The results were expressed as least squares mean and standard error of mean. p < 0.05 indicates a significant difference. 0.05 < p < 0.1 means there is a tendency difference.

3. Results

3.1. Effects of SC on Milk Yield and Profile

Table 2 showed that the milk yield and 3.5% fat corrected milk (3.5% FCM) of the SC group were increased by 1.36 kg/d (p < 0.01) and 2.63 kg/d (p < 0.001), respectively, when compared with the CON group. The addition of SC significantly increased milk fat percentage (p < 0.01), lactose percentage (p < 0.05), and DM content (p < 0.01). However, supplementary SC supplementation did not significantly change the milk protein in milk (p > 0.05). The SCC in the SC group was lower than that of the CON group (p < 0.01).

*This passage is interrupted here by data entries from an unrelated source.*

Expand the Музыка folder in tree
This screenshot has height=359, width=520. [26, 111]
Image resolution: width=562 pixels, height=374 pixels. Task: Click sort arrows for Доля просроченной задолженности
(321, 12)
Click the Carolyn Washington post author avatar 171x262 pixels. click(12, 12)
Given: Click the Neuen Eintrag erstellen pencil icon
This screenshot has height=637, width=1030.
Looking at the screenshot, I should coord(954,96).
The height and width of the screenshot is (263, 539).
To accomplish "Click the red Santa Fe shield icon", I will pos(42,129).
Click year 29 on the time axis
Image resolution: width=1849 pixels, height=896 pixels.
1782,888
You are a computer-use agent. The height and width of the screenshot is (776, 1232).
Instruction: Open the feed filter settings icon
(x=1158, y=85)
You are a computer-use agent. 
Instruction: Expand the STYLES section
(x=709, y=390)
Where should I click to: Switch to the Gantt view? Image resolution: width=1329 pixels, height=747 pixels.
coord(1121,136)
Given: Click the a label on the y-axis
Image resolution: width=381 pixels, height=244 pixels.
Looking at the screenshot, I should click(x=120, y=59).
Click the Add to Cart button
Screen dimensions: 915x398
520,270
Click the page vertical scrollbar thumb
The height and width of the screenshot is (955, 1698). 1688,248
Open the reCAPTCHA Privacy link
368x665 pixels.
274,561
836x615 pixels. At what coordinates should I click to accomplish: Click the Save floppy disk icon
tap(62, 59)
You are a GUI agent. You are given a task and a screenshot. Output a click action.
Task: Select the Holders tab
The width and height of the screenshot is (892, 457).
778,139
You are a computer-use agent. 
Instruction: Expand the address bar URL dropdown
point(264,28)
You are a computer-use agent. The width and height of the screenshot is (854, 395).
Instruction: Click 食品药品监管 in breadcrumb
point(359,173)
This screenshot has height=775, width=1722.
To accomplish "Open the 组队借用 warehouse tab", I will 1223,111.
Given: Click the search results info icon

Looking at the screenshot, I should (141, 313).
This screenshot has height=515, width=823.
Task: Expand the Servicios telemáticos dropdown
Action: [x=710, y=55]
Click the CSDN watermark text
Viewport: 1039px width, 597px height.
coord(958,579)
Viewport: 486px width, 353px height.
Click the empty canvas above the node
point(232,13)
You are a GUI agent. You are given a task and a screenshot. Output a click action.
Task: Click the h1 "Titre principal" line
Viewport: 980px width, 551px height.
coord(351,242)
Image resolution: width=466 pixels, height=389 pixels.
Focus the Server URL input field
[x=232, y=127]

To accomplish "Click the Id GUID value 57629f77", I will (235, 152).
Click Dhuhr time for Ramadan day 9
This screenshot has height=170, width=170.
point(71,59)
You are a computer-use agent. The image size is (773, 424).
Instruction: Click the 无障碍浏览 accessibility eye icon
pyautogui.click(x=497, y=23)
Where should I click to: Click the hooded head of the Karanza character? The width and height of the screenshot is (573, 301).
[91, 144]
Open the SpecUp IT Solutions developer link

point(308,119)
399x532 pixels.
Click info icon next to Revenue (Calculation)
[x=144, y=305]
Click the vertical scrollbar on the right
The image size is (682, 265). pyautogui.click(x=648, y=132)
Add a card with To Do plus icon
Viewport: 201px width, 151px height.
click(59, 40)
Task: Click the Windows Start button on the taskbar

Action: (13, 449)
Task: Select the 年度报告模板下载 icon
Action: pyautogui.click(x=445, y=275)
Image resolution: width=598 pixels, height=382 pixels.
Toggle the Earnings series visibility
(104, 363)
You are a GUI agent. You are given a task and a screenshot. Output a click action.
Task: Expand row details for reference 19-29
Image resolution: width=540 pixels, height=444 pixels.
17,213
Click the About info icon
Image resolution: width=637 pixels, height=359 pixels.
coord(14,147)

3.2. Effects of SC on Ruminal pH and VFA

As shown in Figure 1a,b, the SC group had a greater pH (p < 0.05) and a higher concentration of acetic acid in the rumen fluid (p < 0.05), compared with those of the CON group. The addition of SC did not affect propionic acid (p > 0.05) (Figure 1c). The SC group tended to have more butyric acid (p = 0.062) and total VFA (p = 0.058) (Figure 1d,e). The concentration of individual VFAs (p < 0.05) and total VFA (p < 0.05) were affected by the sampling time. Figure 1f showed that SC supplementation also enhanced A:P, but the gap between the CON and SC group became smaller over time. Meanwhile, the A:P of the SC (from 2.39 to 2.66) and CON (from 1.94 to 2.64) group was also affected by the time of sampling (p < 0.05). There was no interaction effect found between the treatment and the time for the individual VFAs (p > 0.05), total VFA concentration (p > 0.05) and A:P (p > 0.05).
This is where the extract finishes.